Fora de questão está a construção de um edifício anexo. Mesmo com um parque de 18 hectares, "seria gravoso para a identidade e o património de Serralves utilizar terreno da fundação", considera João Fernandes, recordando a polémica suscitada aquando da decisão de implantar o museu de Siza numa horta. E a importância da quinta e do bosque adjacentes na história de Serralves e nas actividades que organiza. Quanto a levar parte das reservas para longe das galerias, argumenta que não é caso inédito. Stedelijk, Louvre, Pompidou, Tate ou MoMA são alguns dos grandes museus que enfrentam situação idêntica e conservam as colecções noutro lado.
o estado das coisas. Porque, por imperativos de segurança, "de reservas, quanto menos se falar melhor", João Fernandes apenas permitiu que o DN visitasse o cais de carga e descarga e uma sala de reservas da pintura - há outra para o mesmo efeito, uma para escultura e duas para obras em papel.

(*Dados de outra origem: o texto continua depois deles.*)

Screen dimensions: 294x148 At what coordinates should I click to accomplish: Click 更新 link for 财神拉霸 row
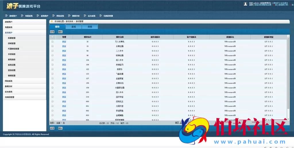[x=64, y=55]
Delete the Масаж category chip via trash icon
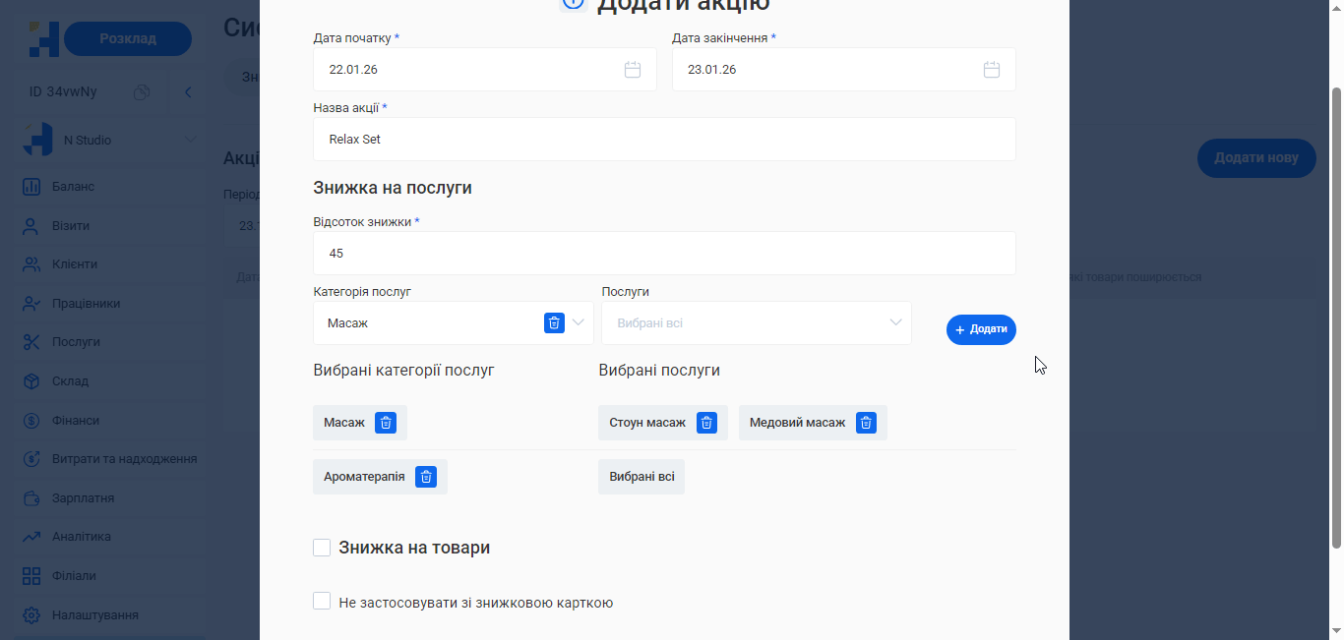The height and width of the screenshot is (640, 1344). [386, 422]
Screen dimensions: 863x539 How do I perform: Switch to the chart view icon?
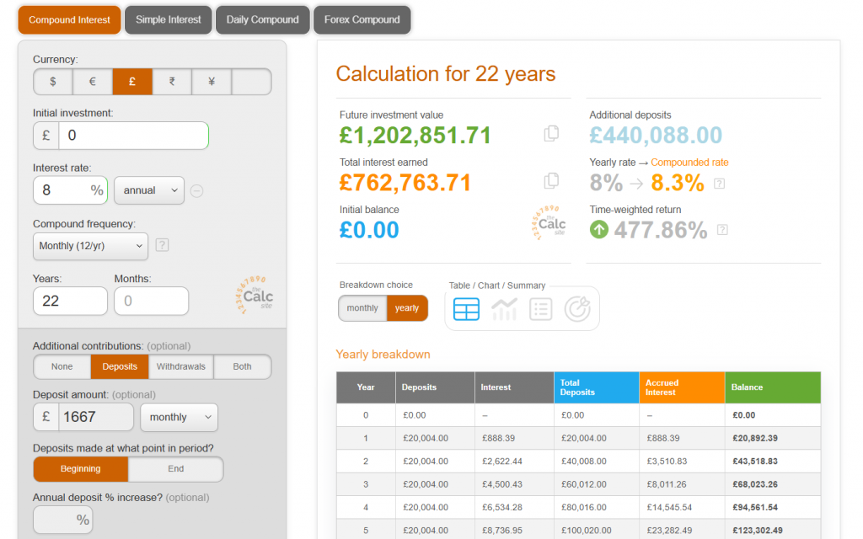click(x=504, y=309)
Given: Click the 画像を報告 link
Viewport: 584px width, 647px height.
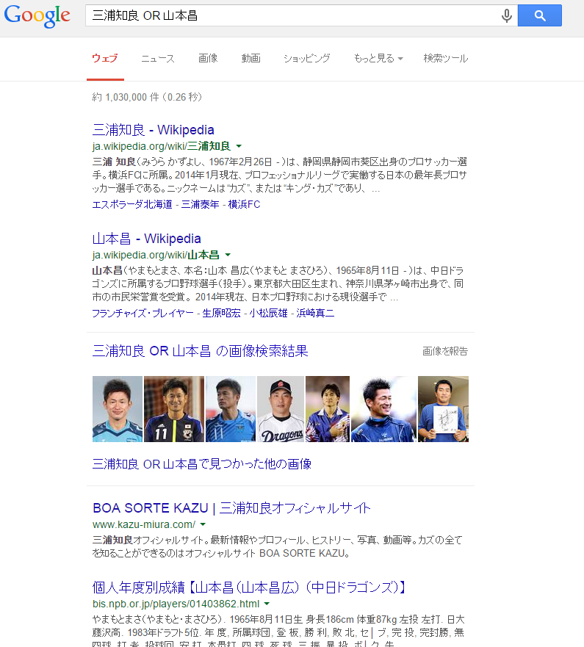Looking at the screenshot, I should 445,351.
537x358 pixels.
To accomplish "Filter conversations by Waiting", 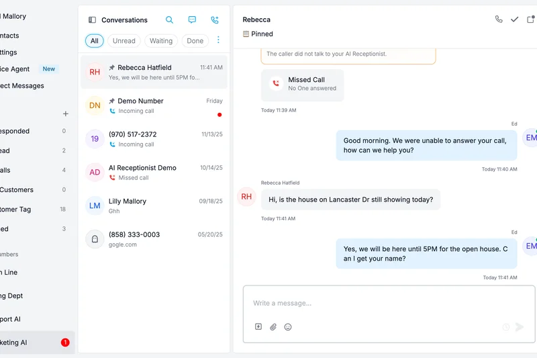I will [x=161, y=41].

Franqueadas as portas blindadas deste mundo a que poucos têm acesso, percebe-se a dimensão do problema. Se no cais de carga, com a sua enorme plataforma elevatória e altíssimo pé-direito, as caixas ocupam quase todo o espaço visual, na sala da pintura já não cabe mais nada. Por detrás do carrinho pronto a levar obras de João Penalva, as grades deslizantes estão cheias de quadros. António Sena, Jorge Pinheiro e Paula Rego deste lado; do outro, Pedro Portugal e um Helmut Dorner de aquisição recente. Identificados, no topo de cada grelha, apenas pelo número de inventário, porque os registos estão todos informatizados (e com novo software em breve).
A segurança é apertada, os extintores e sistemas de incêndio estão onde devem estar, a temperatura e humidade respeitam todas as normas museológicas. Mas "a sala de escultura está a abarrotar de caixas", conta João Fernandes, e também já é preciso "mais área para armazenar papel, espaço para mais grades de pintura e criar uma reserva para negativos de fotografia (que necessitam de temperatura diferente da das impressões em papel)". "As salas de reservas são boas em termos de qualidade, mas o espaço chegou ao limite."
Entretanto, graças aos protocolos, Serralves tem parte da sua colecção a circular, a uma média de seis exposições por ano. A próxima será em Coimbra, em Julho, no Pavilhão Centro de Portugal. Em Bragança, haverá peças deste museu no futuro Centro de Arte Contemporânea projectado por Souto de Moura. E o mesmo sucederá no antigo centro de engarrafamento de Vidago, cuja reconversão está a ser coordenada por Álvaro Siza. "Serralves não quer ser um micro-Guggenheim à escala portuguesa", diz a sorrir o director, "mas a colecção deve circular e contribuir para aumentar a compreensão da arte contemporânea em Portugal".